By Pedro G. Cavallero (for Safe Democracy)

Pedro G. Cavallero sheds light on Argentinean President Néstor Kirchner‘s aggressive policies by looking at Argentina‘s past and through the study of History. Cavallero explains the motives behind the current Kirchner‘s antagonism towards a large number of social, political, and economic groups in Argentina, including the military and the Church, and states that with the next elections quickly approaching, his leadership becomes evident.

Pedro German Cavallero is a policy analyst based in Washington DC. He holds a master degree in Comparative Law and comments regularly on U.S. foreign policy and inter-American affairs.

PRESIDENT NESTOR KIRCHNER´S LEADERSHIP STYLE BECOMES EVIDENT as he continues to play with the idea of his reelection, while testing society’s response to a prospective presidential run by the first lady. On a regular basis, Kirchner harshly confronts a myriad of political, institutional, social, and economic interlocutors whenever they disagree with governmental decisions.

However, this pattern reveals a natural disposition of the President himself, which characterized his long tenure as governor of Santa Cruz (1991-2003). There also seems to be an understanding in his inner circle that through confrontation and defiance, a president builds an aura of toughness and even invincibility.

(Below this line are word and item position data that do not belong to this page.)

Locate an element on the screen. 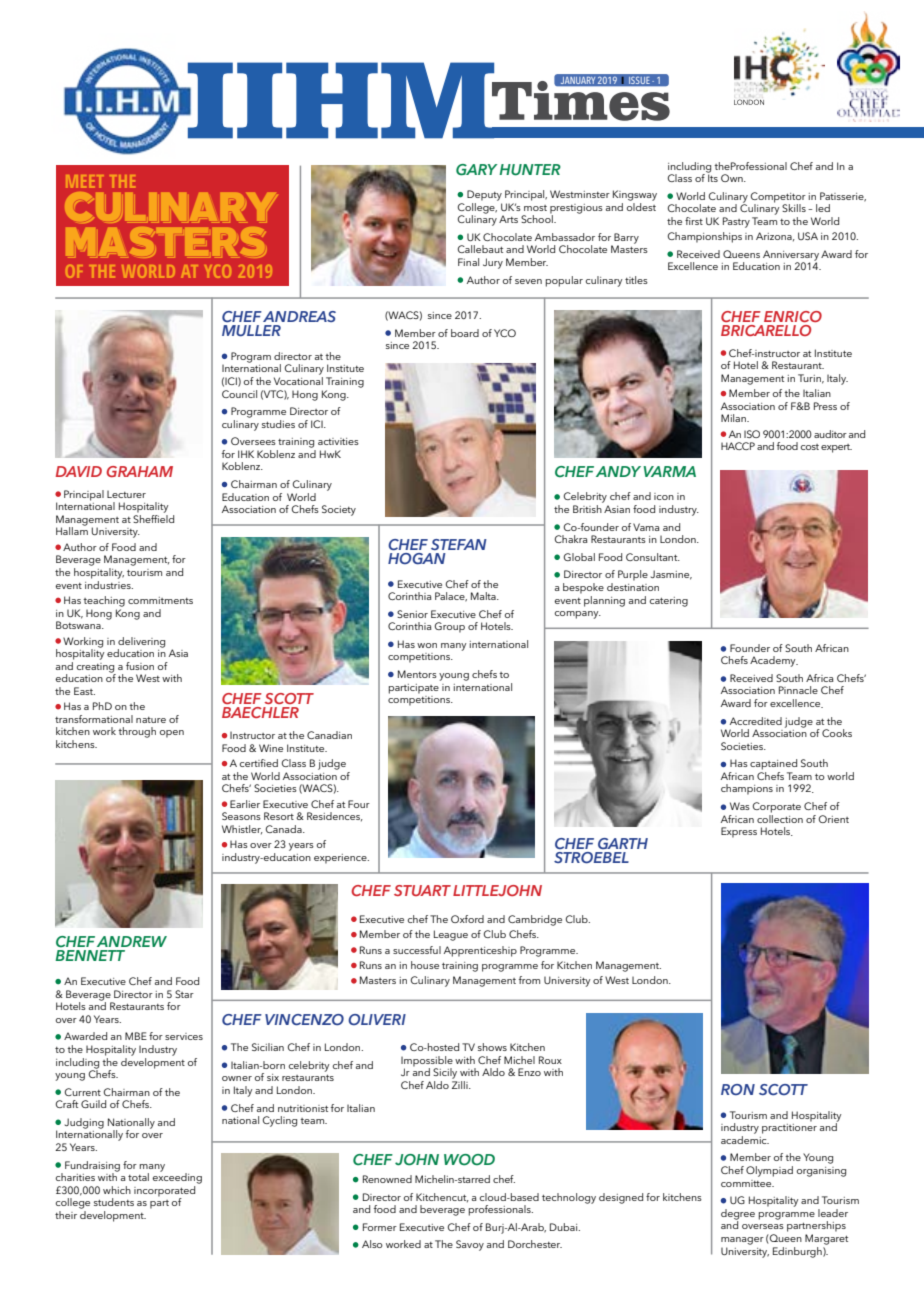 Image resolution: width=924 pixels, height=1310 pixels. Consultant is located at coordinates (653, 557).
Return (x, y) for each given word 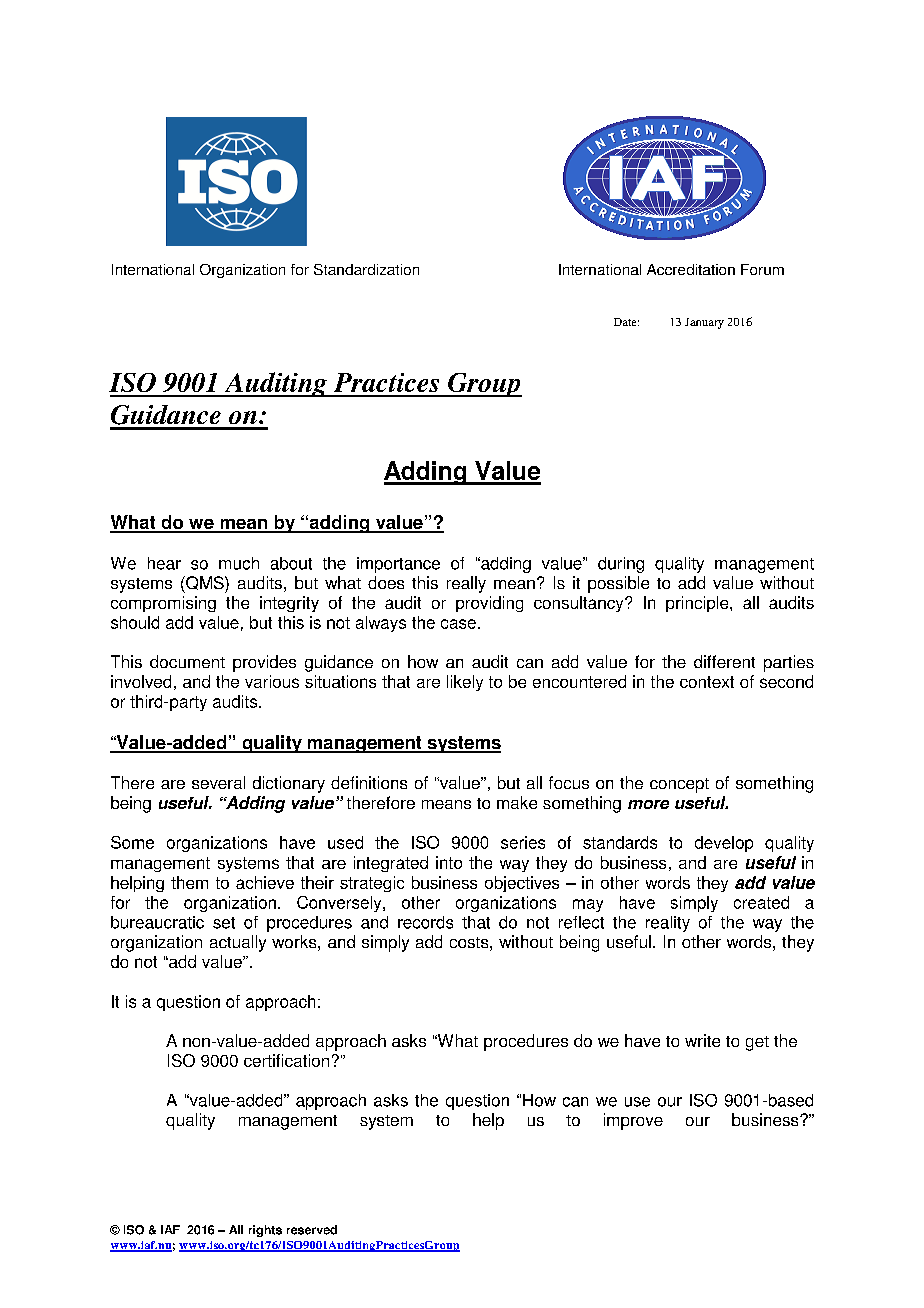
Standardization (366, 269)
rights (265, 1231)
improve (633, 1121)
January (704, 323)
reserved (312, 1230)
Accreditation (691, 269)
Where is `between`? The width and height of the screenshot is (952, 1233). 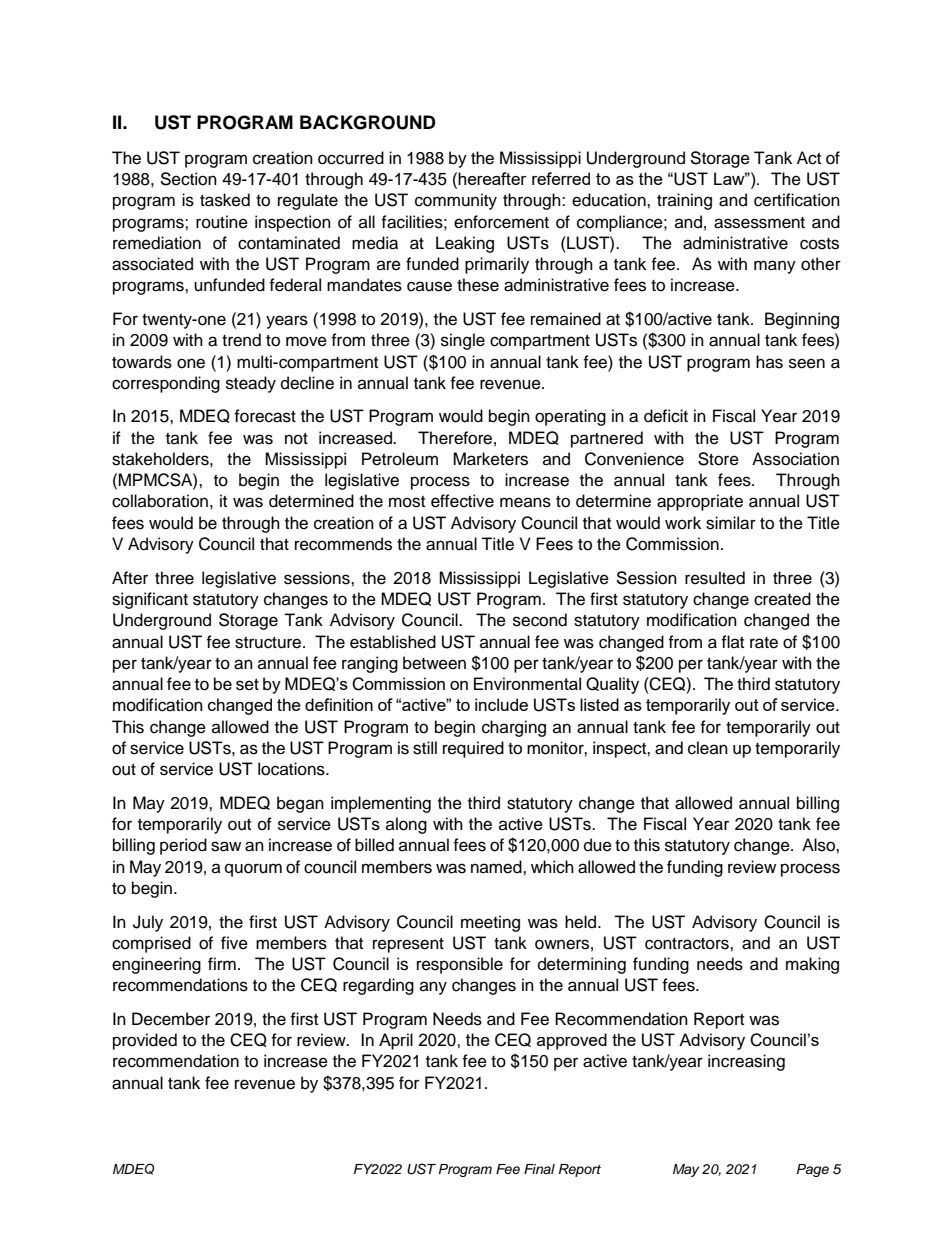 between is located at coordinates (434, 663).
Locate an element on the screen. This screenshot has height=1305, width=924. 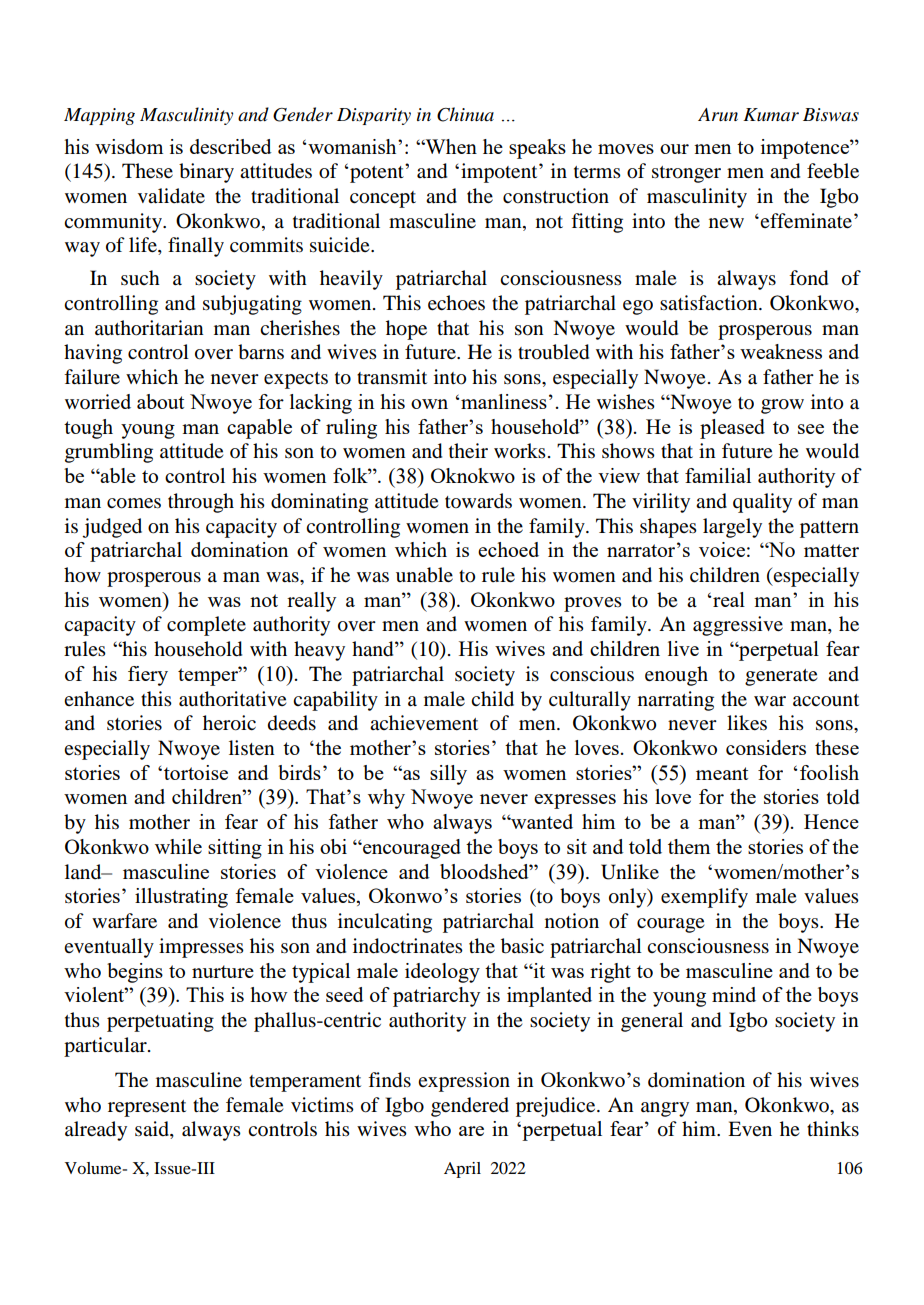
aggressive is located at coordinates (738, 626).
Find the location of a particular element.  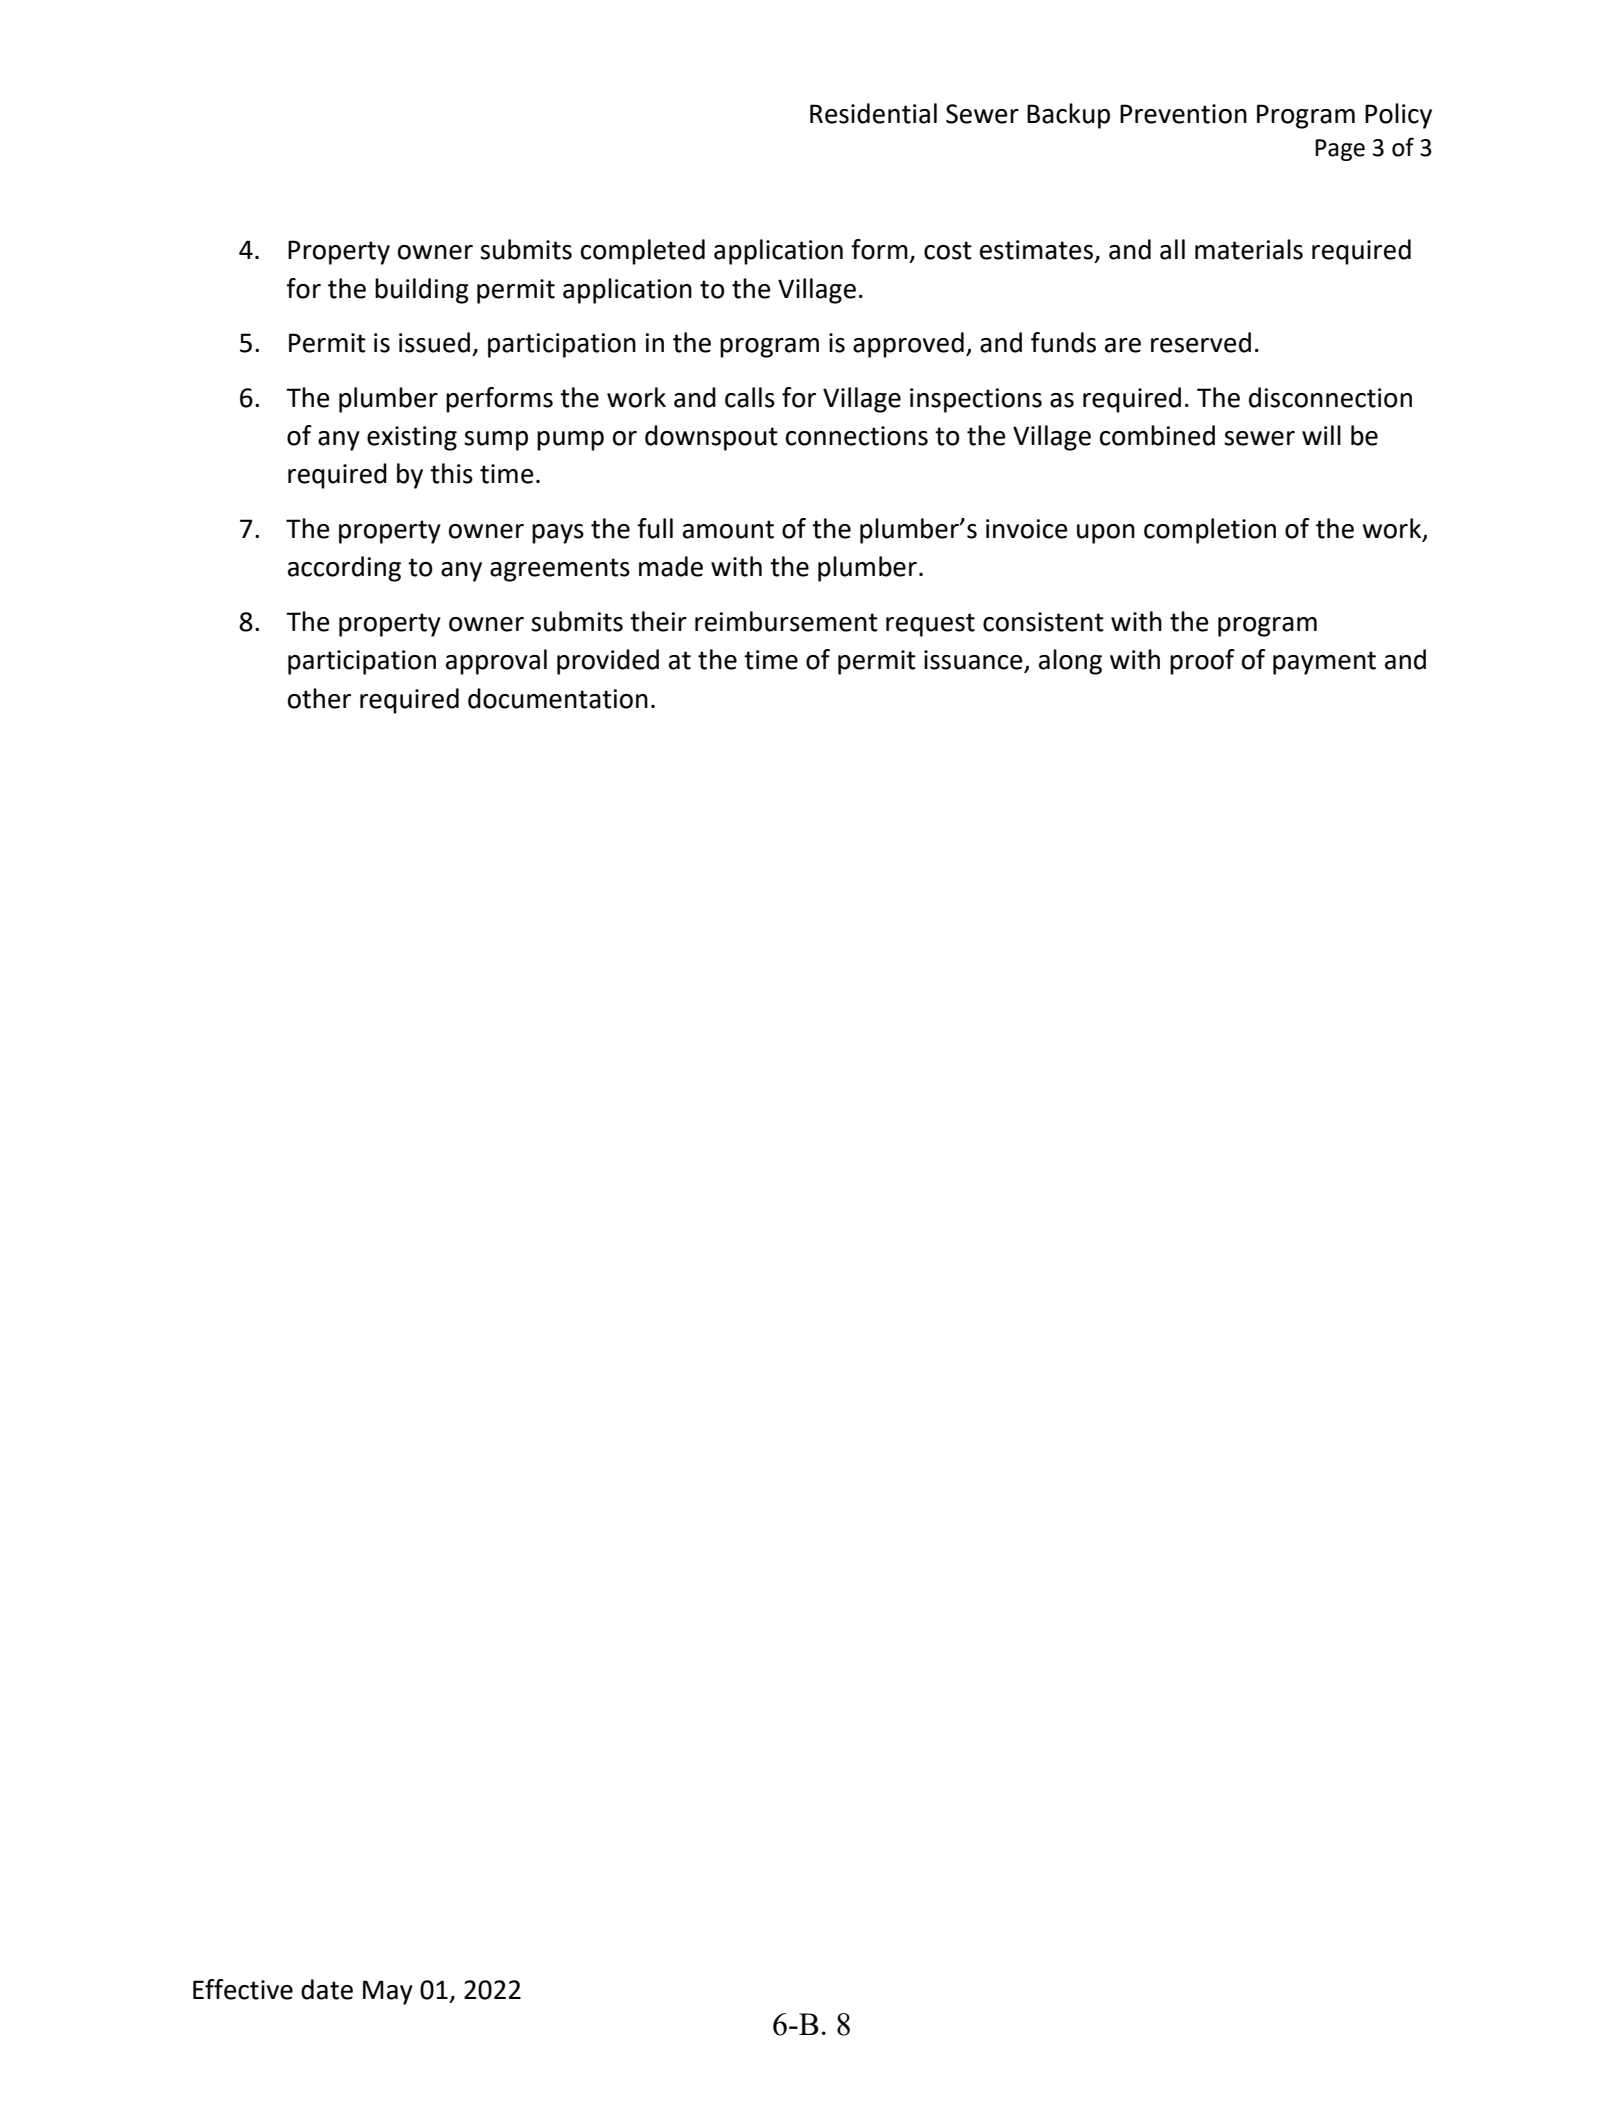

payment is located at coordinates (1324, 663).
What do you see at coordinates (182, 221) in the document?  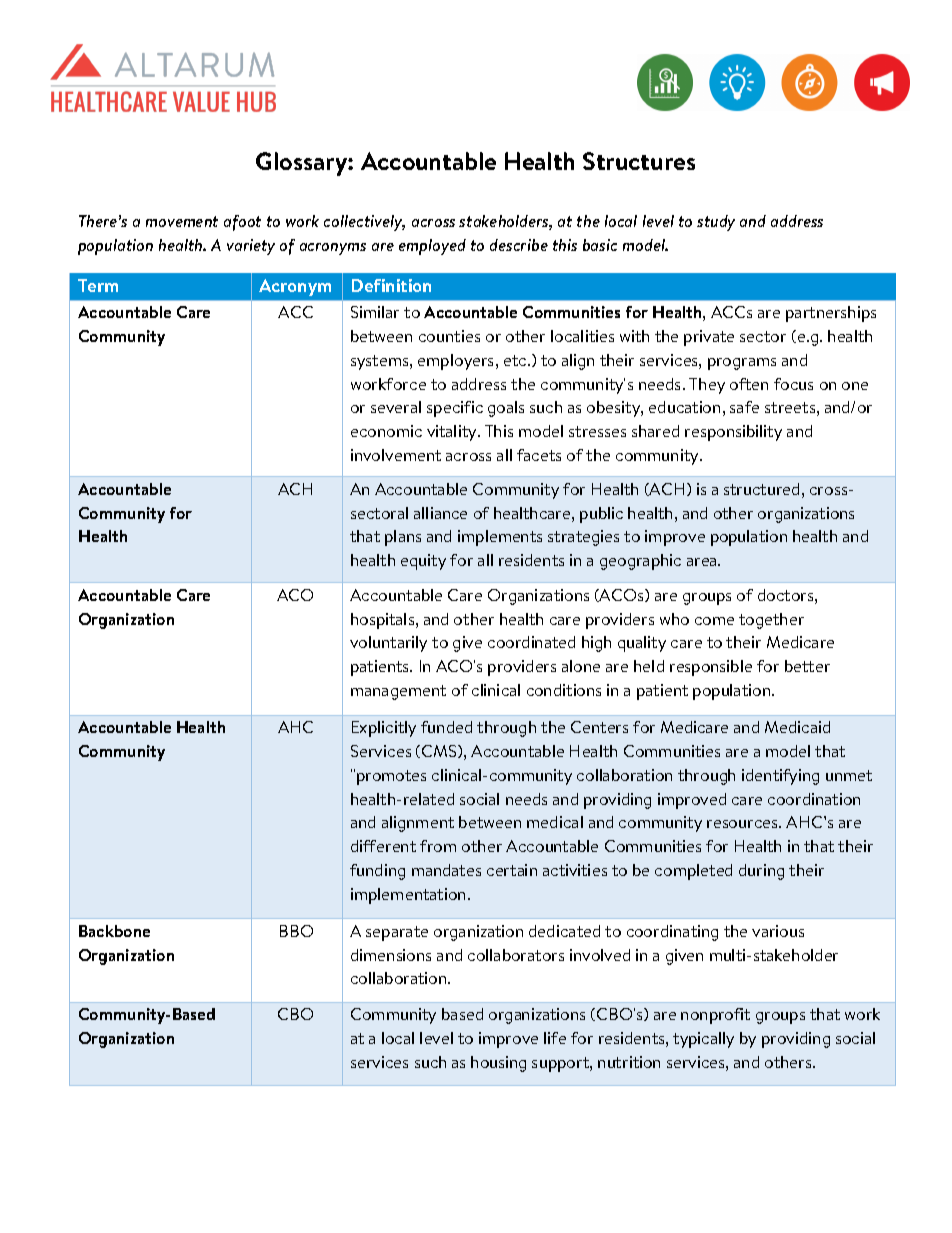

This pattern transpired in recurrent showdowns among the administration and Church authorities; his Uruguayan counterpart, Tabaré Vazquez (and previous Uruguayan president, Jorge Battle); visiting President George W. Bush; the opposition; independent journalists; and most recently, the military.

Oddly, during Army’s Day commemoration, President Kirchner’s official address was marked by its unwarranted defiance and warning tone directed squarely at the armed forces. Surrounded by the country’s leading uniformed men and troops, Kirchner concluded with: I do not fear you, a sentence that left his audience absolutely perplexed. By this statement, he was referring to the military establishment which had historically meddled in politics by desposing of democratically- elected governments.

However, despite this attempt to simplify Argentina’s convoluted past, the country’s history has proven to be much more complex. In fact, military erruption into the public scene has always been preceded by the connivance, support, and active encouragement of key civilian sectors.

Paradoxically, the very political movement Kirchner belongs to (Peronism) was born precisely out of one of those chronic military outflows plaguing the second half of the twentieth century, which ultimately catapulted General Juan D. Peron to the presidency in 1946.

In any case, Kirchner’s statement constitutes an anachronism, as the army long ago ceased being an influential political actor. In addition, the military is unwilling (and unable) to corner civilian leadership, as it fully understands its role of subservience to the elected civilian leadership.

In recent years, army spokespersons have gone through repentance and mea culpa phases, decrying the coups and the abuses committed during the so-called dirty war (1976-1983). Though there have also been instances whereby marginal voices made unacceptable excuses for human rights violations, the armed forces as such have definitely turned the page.

That explains why since the watershed election of left-of-center politician Raul Alfonsin to the presidency (1983), Argentina has been run democratically throughout the past quarter century.

Since coming to office in May 2003, Kirchner has adopted a confrontational stance towards the military. Through repeated messages and highly-charged political gestures, President Kirchner has unambiguously embraced an understanding of the country’s recent past (in particular, the 1976-1983 period), which obliterates the aggression experienced by Argentine society at the hands of messianic, foreign-trained, indoctrinated, and funded irregular armed groups that had terrorized the country.

By choosing such a biased recollection of those traumatic years, Kirchner erodes key aspects of the country’s painful past. As a result, an unnecessary uncertainty has crept into the debate, while moving society’s attention away from Argentina’s most pressing socioeconomic concerns.